_ASSIGNMENT_: Return each line below holding the string "resolution".
--- SOURCE RECORDS Enclosed Below ---
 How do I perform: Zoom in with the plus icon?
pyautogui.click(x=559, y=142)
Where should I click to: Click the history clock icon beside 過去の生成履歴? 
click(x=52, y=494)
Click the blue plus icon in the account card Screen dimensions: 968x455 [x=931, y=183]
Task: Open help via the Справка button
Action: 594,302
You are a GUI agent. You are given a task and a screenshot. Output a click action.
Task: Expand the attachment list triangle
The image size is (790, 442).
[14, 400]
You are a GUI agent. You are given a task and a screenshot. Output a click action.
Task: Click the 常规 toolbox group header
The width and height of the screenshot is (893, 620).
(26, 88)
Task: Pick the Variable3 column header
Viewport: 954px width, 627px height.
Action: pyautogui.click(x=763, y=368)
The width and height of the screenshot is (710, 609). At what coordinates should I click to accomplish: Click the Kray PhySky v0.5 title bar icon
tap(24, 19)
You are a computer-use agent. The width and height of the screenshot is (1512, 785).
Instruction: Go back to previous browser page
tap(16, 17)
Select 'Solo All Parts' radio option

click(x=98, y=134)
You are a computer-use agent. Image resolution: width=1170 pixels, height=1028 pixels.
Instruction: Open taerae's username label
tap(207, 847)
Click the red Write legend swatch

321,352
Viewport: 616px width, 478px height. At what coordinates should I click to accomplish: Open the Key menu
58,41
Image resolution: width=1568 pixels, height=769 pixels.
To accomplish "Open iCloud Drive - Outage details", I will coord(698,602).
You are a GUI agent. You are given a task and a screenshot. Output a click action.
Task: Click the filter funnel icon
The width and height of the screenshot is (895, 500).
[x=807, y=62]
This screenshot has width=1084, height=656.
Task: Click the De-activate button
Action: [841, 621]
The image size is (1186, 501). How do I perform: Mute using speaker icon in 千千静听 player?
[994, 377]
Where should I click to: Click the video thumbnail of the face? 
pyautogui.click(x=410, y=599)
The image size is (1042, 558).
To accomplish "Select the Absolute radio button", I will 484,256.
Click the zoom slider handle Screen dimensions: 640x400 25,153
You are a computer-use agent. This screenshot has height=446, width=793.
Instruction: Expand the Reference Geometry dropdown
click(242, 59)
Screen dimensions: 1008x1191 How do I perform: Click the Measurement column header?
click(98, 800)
--- End of Enclosed SOURCE RECORDS ---
_RESULT FOR THIS EXERCISE_:
You are a computer-use agent. Image resolution: width=1170 pixels, height=1028 pixels.
Image resolution: width=1568 pixels, height=769 pixels.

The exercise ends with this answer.